Content Moderation System Design: Scaling Trust and Safety
Introduction#
Every platform that accepts user-generated content needs a content moderation system. At scale, this means processing billions of posts, images, and videos daily — combining ML classifiers, hash-based matching, human review, and policy enforcement into a coherent pipeline.
This guide covers the end-to-end content moderation system design, from ingestion to appeals.
Functional Requirements#
- Moderate text, images, and video content in real time
- Flag or remove content that violates platform policies
- Route uncertain content to human reviewers
- Support an appeals process for incorrect decisions
- Maintain an audit trail of all moderation actions
- Allow policy updates without redeploying the system
Non-Functional Requirements#
- Latency: Real-time moderation for text (under 200ms), near-real-time for images (under 2 seconds)

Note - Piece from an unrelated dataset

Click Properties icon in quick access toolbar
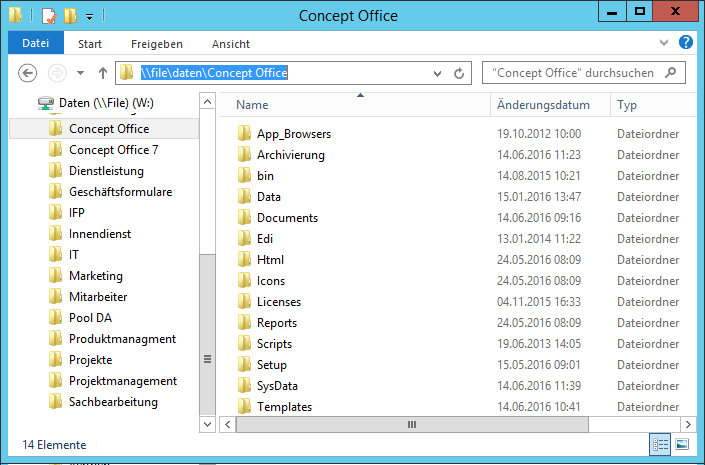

- Throughput: Handle hundreds of thousands of content items per second
- Accuracy: Minimize false positives (wrongly removed content) and false negatives (missed violations)

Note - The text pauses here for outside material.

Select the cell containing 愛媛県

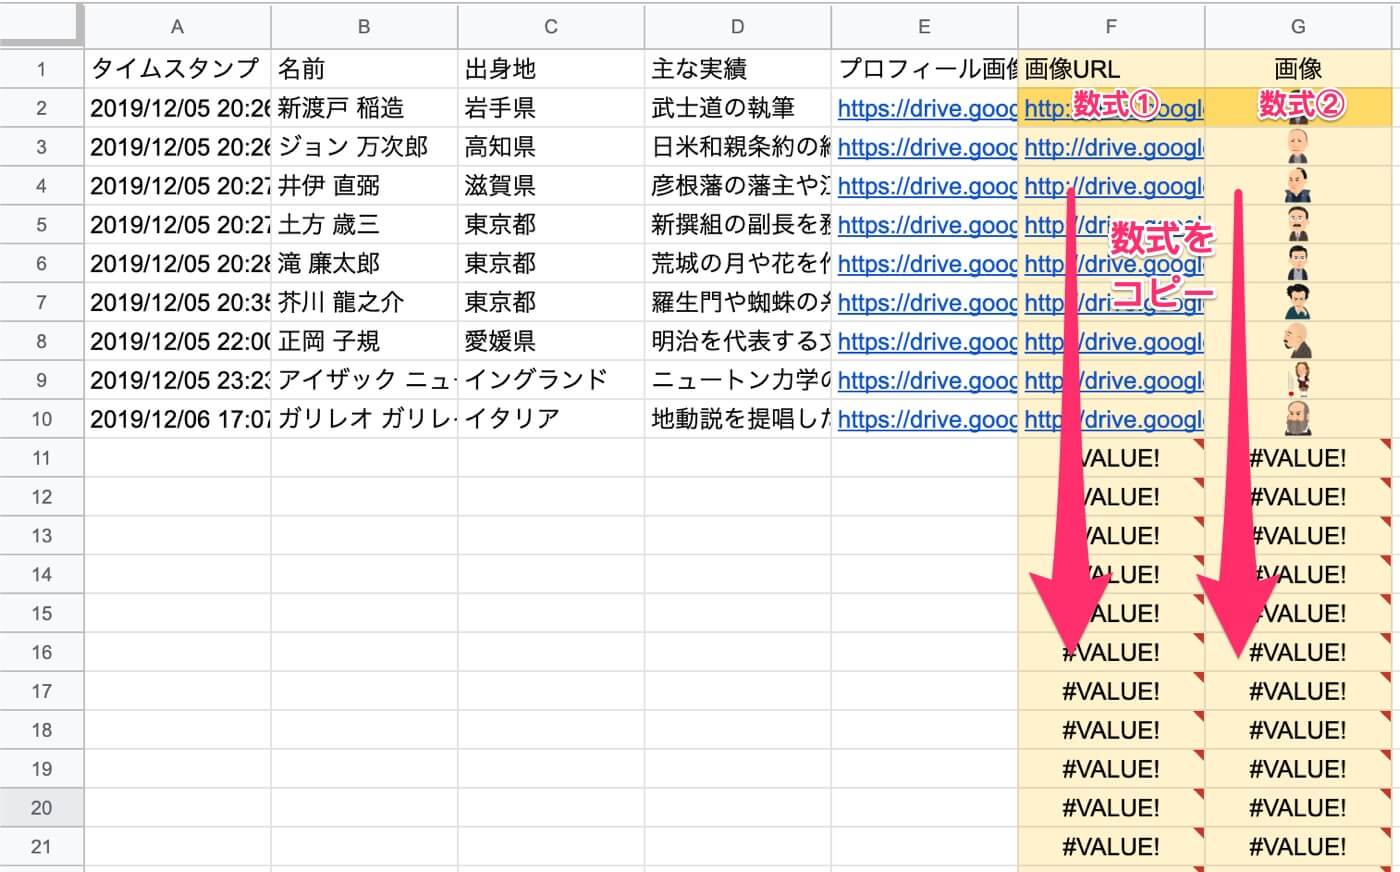pos(549,340)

- Scalability: Support growth from millions to billions of daily items
- Consistency: Same content should receive the same moderation decision globally
High-Level Architecture#
Content Upload → Pre-filter → ML Pipeline → Decision Engine → Action
↓ ↓
Human Review Queue Audit Log
↓
Appeals Process
Content Ingestion and Pre-Filtering#
Before running expensive ML models, apply cheap pre-filters:
- Hash-based matching: Compare content hashes against known-bad databases
- Blocklist matching: Check text against keyword and regex blocklists
- Duplicate detection: Identify previously moderated content via perceptual hashing
- Rate limiting: Flag accounts uploading at abnormal rates
These filters catch a significant percentage of violations at minimal compute cost.
Hash-Based Matching#
PhotoDNA#
Microsoft's PhotoDNA generates a hash of an image that is robust to resizing, cropping, and color changes. Platforms compare uploaded images against databases of known illegal content (e.g., NCMEC database for CSAM).
Video Hashing#
Video is decomposed into keyframes, and each frame is hashed independently. Some systems also hash audio tracks to catch violations in spoken content.
Perceptual Hashing#
Unlike cryptographic hashes, perceptual hashes produce similar outputs for visually similar images. This catches minor modifications designed to evade exact-match detection.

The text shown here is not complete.